Dynamically Optimal Projection onto Slow Spectral Manifolds for Linear Systems
Florian Kogelbauer, Ilya Karlin
TL;DR
The paper addresses the problem of projecting arbitrary initial conditions onto a linear slow manifold in systems with transient dynamics arising from non-normal operators, formalized as minimizing $E(x_0, \xi) = \frac{1}{2} \int_{0}^{\infty} \| e^{tL} x_0 - e^{tL} x_{slow}(\xi) \|^2 dt$. It introduces the dynamically optimal projection (DOP) via a temporal variational principle, deriving $\xi^{min}(x_0) = (G^T)^{-1} I(x_0)$ with $G_{ij} = \frac{\langle \hat{x}_i, \hat{x}_j \rangle}{\lambda_i + \lambda_j^*}$ and $I_j(x_0) = \langle (L + \lambda_j^*)^{-1} x_0, \hat{x}_j \rangle$. Key contributions include an explicit projection operator $P_{DOP}$, the fact that it reduces to the orthogonal projection for normal $L$, and demonstrations on a 2D shear system and a linear Grad's 3-component system showing superior capture of transient dynamics.

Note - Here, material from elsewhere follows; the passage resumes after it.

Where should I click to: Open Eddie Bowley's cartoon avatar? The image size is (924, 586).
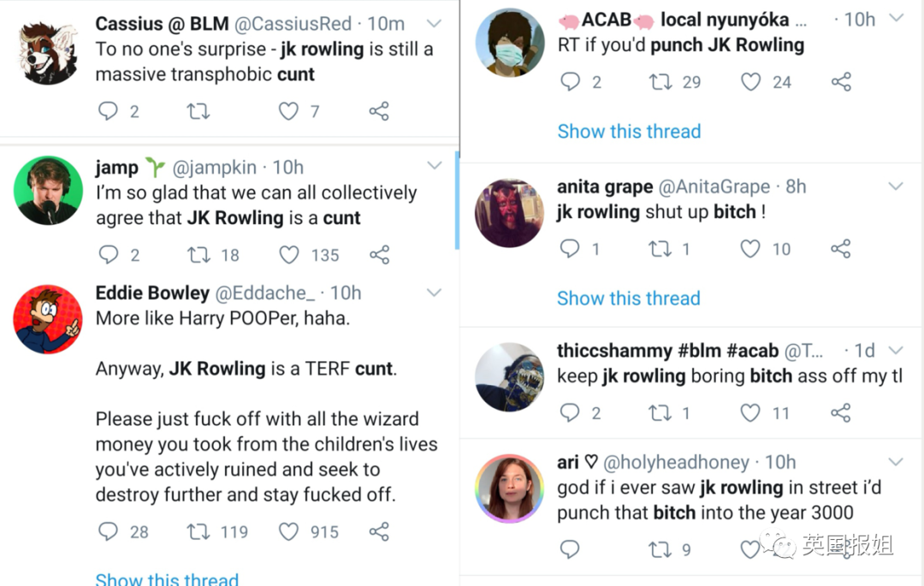click(48, 320)
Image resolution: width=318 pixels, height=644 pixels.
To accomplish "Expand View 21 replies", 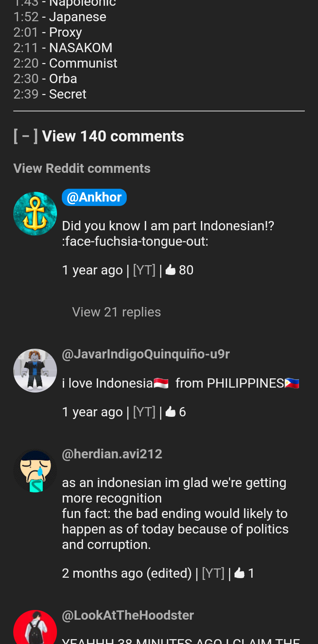I will (117, 312).
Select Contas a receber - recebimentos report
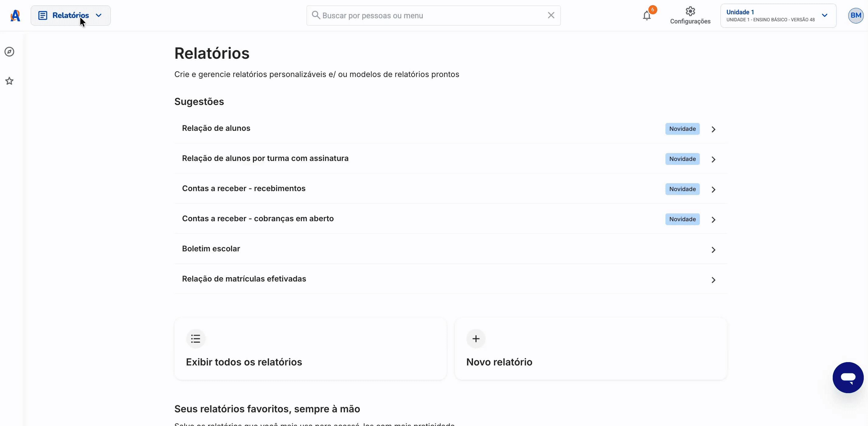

The work provides a spectral, variational tool for reduced-order modeling and data assimilation in linear, non-normal settings, with potential extensions to non-invariant constraints and nonlinear regimes.
Abstract
We derive the dynamically optimal projection onto the linear slow manifold from a temporal variational principle. We demonstrate that the projection captures transient dynamics of the overall dissipative system and leads to a considerably improved fit of reduced trajectories compared to full trajectories. We illustrate these optimal model reduction properties on explicit examples, including the linear three-component Grad's moment system.